▶ YOUR ASSIGNMENT:
Repeat the records below exactly, leaving out every picture.

BEGIN AVAILABLE DATA

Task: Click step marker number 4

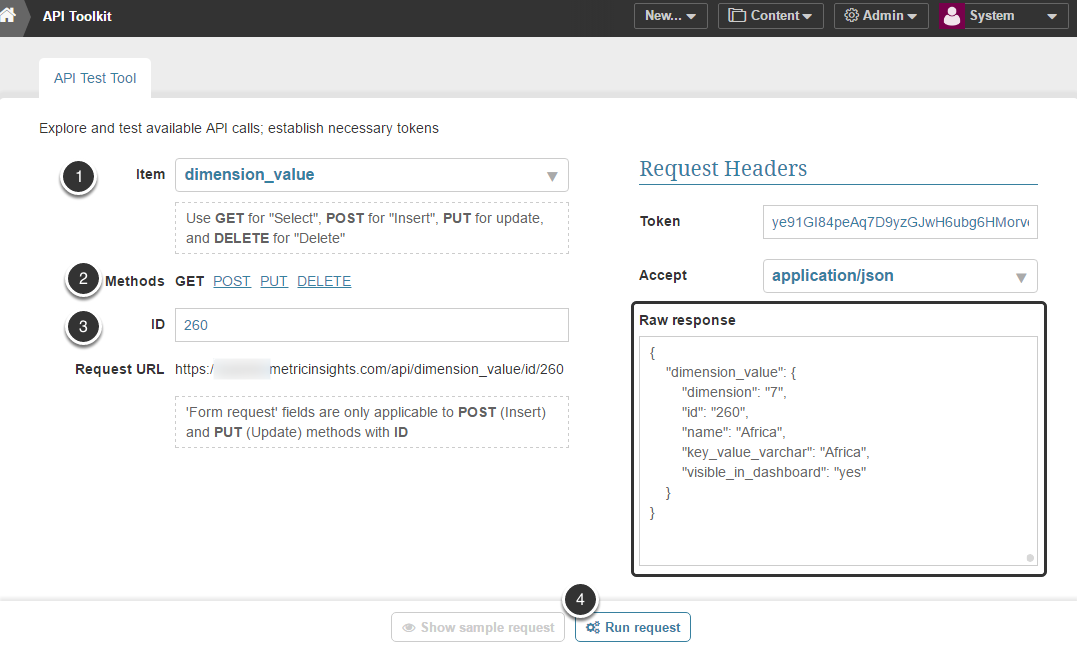Action: 581,600
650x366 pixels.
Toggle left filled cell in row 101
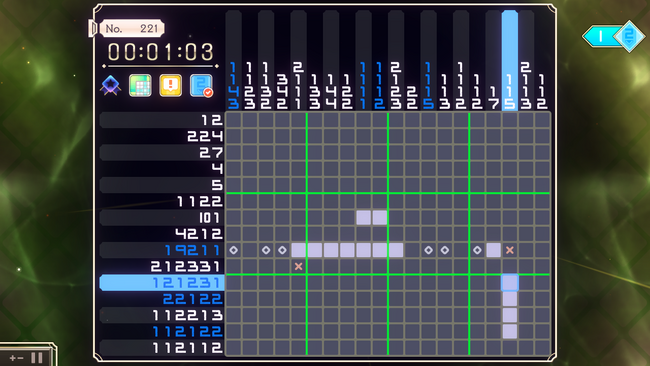coord(364,218)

END AVAILABLE DATA

▶ EXERCISE RESULT:
Task: Click step marker number 4

Action: 581,600
650x366 pixels.
Toggle left filled cell in row 101
coord(364,218)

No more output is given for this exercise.